A aragonesa tenta transmitir aos jovens que não vivam “o abismo do dia seguinte”, porque é “muito difícil”. “O de Sydney 2000 foi o mais difícil. Eu não treinava há nem quatro anos, e com a seleção, dois. Fiquei obcecada em chegar aos Jogos, mas não me tinha preparado para o que vem depois. Era uma época em que não havia patrocinadores e você voltava sem nada. E então me perguntei: ‘e agora, como se começa de novo?’”, lembra.
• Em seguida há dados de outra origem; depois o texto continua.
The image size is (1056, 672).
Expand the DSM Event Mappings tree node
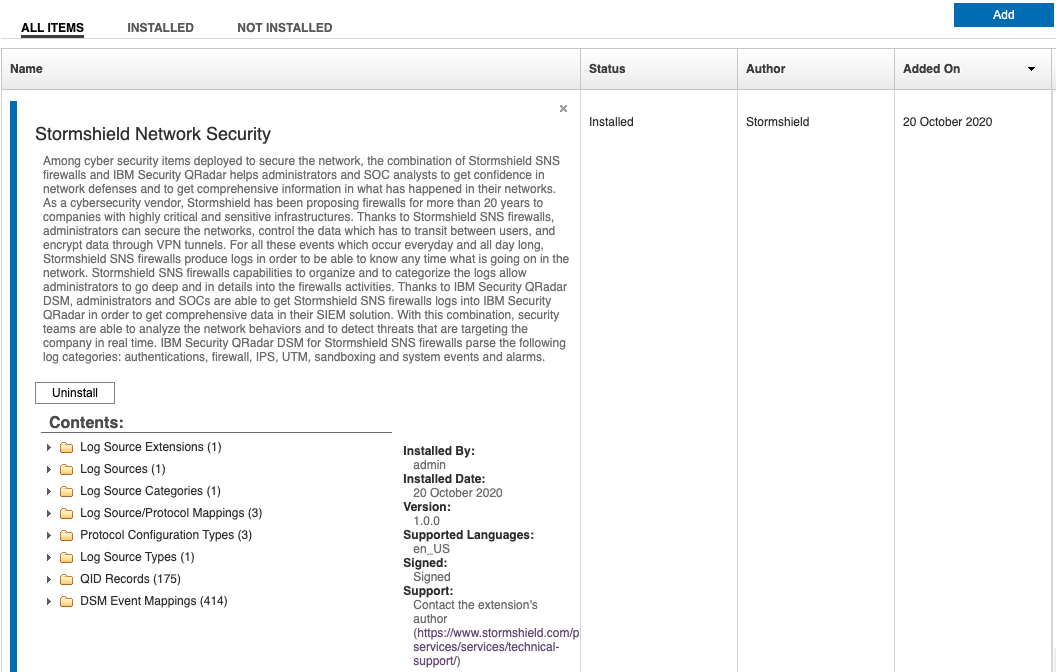48,601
A 28 vezes medalhista paralímpica não se considera uma “referência” para os jovens atletas que, quando a conhecem, ficam “supernervosos”, mas para quem, em poucos dias, ela é “mais uma”. “É maravilhoso transmitir a experiência de uma carreira profissional extremamente longa, de como enfrentar todos os momentos que você vai encontrando. Queremos estar sempre no topo, mas é muito difícil. E se você se preocupa apenas com o auge da onda, deixa para trás o mais importante, que são as experiências que você compartilha”, destacou.
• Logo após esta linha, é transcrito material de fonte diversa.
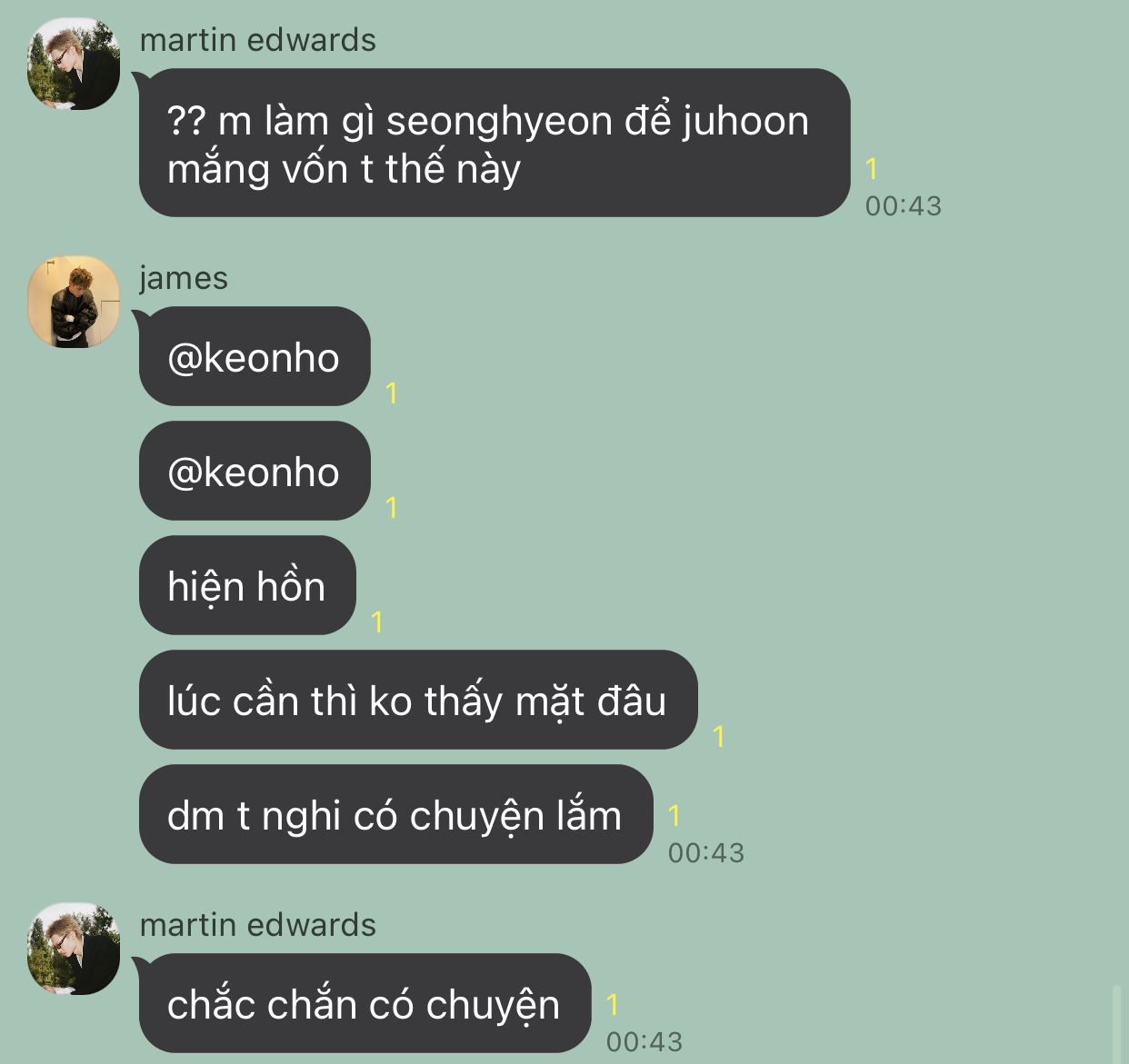The image size is (1129, 1064).
Task: Tap the james sender name
Action: click(184, 278)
A zaragozana admite que o movimento paralímpico ainda é “relativamente jovem”, mas que cada vez fica mais claro que é “um esporte superprofissional”. “Cada vez mais empresas se juntam a nós, especialmente na Espanha, devido à forma como o Plano ADOP está estruturado. Temos essa sensação de proximidade e carinho”, ressaltou.
“Esse sonho se transmite aos mais jovens, que pensam em chegar a vencer algum dia. Eu, que estou nisso há tantos anos, vi esses atletas que começaram bem jovens vencerem, como fez recentemente Audrey Pascual, conquistando quatro medalhas em Milão-Cortina”, destacou a nadadora, que já participou de sete Jogos Paraolímpicos.
Uma carreira muito longa que é complicada de administrar porque, quando se tem “tudo”, reflete-se “muito”. “Quando você olha para trás, só pode se sentir orgulhosa. Não dá para pensar que fracassei porque não ganhei aquela medalha. Encontro motivação em continuar me sentindo orgulhosa do que faço todos os dias. Não dá para pensar ‘agora tenho mais deficiência, talvez devesse me aposentar’”, refletiu ela após passar, há alguns anos, por uma mudança de categoria e passar de competir na S5 para a S2, por poder nadar apenas com o braço direito.
Além disso, a condecorada atleta está feliz com o papel que desempenha para os outros. “Adoro quando os pais me param e dizem que lhes dou esperança. Eu também não sou especial, há vida além disso e é possível conquistar muitas coisas. Acho que o destino não depende tanto da origem; é verdade que isso complica, mas também torna tudo muito mais bonito”, destacou.
Por fim, ela falou sobre sua última medalha paralímpica, em Paris 2024, que foi “muito almejada e muito sonhada”. “Eu me visualizava todos os dias ganhando-a, mas foi a que mais me custou imaginar-me ganhando. Eu vinha vencendo com os dois braços e, de repente, tive que nadar com um só, algo que me parecia extremamente complicado. É extremamente complicado nadar apenas com um braço e me faltava tempo para aprender. Foi uma medalha extremamente difícil e extraordinária”, relembrou a aragonesa.